El príncipe Harry, duque de Sussex, ha expresado su intención de extender una invitación oficial a su padre, el rey Carlos III, y a su hermano, el príncipe William, para que asistan a la próxima edición de los Juegos Invictus, prevista para 2027 en el Reino Unido.
Este anuncio se alinea con declaraciones previas del propio Harry, quien en mayo comentó públicamente su deseo de lograr una “reconciliación familiar”, especialmente tras varios años de tensiones mediáticas y personales con la familia real británica.
Los Juegos Invictus son una competencia internacional fundada por el príncipe Harry en 2014. Su propósito es ofrecer una plataforma deportiva y de recuperación emocional para veteranos militares y miembros activos de las fuerzas armadas que han sufrido heridas físicas o psicológicas en servicio.
“Este evento no solo es una celebración del espíritu humano, sino una forma de rendir homenaje a quienes han dado tanto por sus países”, ha reiterado Harry en distintas ocasiones.
La próxima edición en suelo británico será la segunda vez que el Reino Unido acoja los juegos, tras el debut en Londres hace más de una década. La presencia del rey Carlos III y el príncipe William no ha sido confirmada aún, pero la invitación del duque de Sussex refleja un claro gesto de acercamiento.
En un contexto de relaciones familiares complejas —exacerbadas tras la renuncia de Harry y Meghan Markle como miembros activos de la realeza y su posterior mudanza a Estados Unidos—, el evento podría ofrecer una oportunidad significativa para limar asperezas.

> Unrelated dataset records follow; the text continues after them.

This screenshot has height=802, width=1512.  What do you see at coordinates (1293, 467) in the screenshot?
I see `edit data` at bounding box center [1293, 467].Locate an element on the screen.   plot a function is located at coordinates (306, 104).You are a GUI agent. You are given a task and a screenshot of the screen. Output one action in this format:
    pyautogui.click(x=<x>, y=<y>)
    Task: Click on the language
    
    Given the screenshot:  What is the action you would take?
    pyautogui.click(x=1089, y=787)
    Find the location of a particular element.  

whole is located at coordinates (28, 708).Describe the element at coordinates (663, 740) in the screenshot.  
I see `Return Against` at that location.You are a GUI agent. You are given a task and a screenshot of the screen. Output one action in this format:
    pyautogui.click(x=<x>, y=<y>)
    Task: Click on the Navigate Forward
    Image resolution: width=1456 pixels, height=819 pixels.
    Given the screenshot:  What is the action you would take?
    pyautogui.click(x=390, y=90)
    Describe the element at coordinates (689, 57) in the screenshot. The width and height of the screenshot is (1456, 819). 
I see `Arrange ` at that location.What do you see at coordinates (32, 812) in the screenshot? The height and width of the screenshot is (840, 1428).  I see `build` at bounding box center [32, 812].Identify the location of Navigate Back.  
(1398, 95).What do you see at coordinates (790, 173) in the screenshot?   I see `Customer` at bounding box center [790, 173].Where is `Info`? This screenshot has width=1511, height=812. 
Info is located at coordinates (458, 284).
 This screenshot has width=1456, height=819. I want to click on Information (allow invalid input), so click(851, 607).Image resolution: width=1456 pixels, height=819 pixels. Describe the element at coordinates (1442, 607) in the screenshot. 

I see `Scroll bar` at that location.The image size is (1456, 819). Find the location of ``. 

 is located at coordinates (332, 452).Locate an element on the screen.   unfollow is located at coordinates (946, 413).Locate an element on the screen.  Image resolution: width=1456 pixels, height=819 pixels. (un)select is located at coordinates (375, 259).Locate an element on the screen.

Además, los Juegos Invictus han crecido en prestigio internacional, contando con participación de más de 20 países y con respaldo de figuras públicas y gobiernos. En su edición más reciente en Düsseldorf (2023), asistieron más de 500 atletas.
Aunque no hay certeza sobre la asistencia de los altos miembros de la realeza, el acto de invitarles al evento que representa los valores de servicio, superación y unidad podría marcar un punto de inflexión en la relación entre los Windsor.